Evaluation of the endometrium with transvaginal sonography has recently emerged as the imaging method used to investigate abnormal uterine bleeding. In postmenopausal women, ≤ 4 mm endometrial thickness has a negative predictive value of 99% for endometrial cancer [6, 8]. Above 4 mm endometrial thickness is a nonspecific finding and may be associated with endometrial polyp, submucous myomas or endometrial hyperplasia [9–12]. Recently, endometrial thickness determination with transvaginal ultrasound has been established in our daily practice to predict endometrial pathologies, and has become one of the investigated topics, especially in endometrial cancer-related studies.
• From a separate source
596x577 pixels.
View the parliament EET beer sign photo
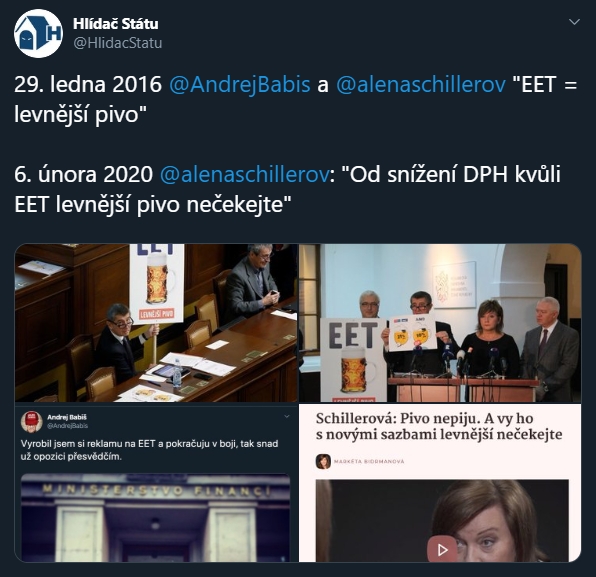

Conoscenti et al., for example, found that endometrial thickness is higher in premalignant and malignant endometrial pathologies than in benign lesions [23]. Güner et al. found an endometrial thickness average of 22.7 mm for endometrial cancer and did not encounter malignant endometrial pathologies in subjects with endometrial thickness < 8 mm [10]. Another study found that endometrial thickness determined by transvaginal ultrasonography has 92.3% sensitivity and 95% specificity for endometrial cancer detection in cases with endometrial thickness ≥ 19.50 mm [13]. In our study, we found that endometrial thickness increased in malignant endometrial pathologies, and we did not encounter endometrial carcinoma in cases where the endometrial thickness was < 7 mm. The ROC analysis of our study showed that the sensitivity of endometrial thickness for detecting endometrial carcinoma was 75% and specificity was 83.6% at a threshold ≥ 13.50 mm.
Conclusions
Endometrial thickness is increased in malignant endometrial pathologies and NLR levels show a significant increase in endometrial cancer. Co-evaluation of NLR with endometrial thickness determined by transvaginal sonography might be useful for predicting endometrial carcinoma. Further studies with a larger number of participants are required in order to obtain more precise results.
Conflict of interest
The authors declare no conflict of interest.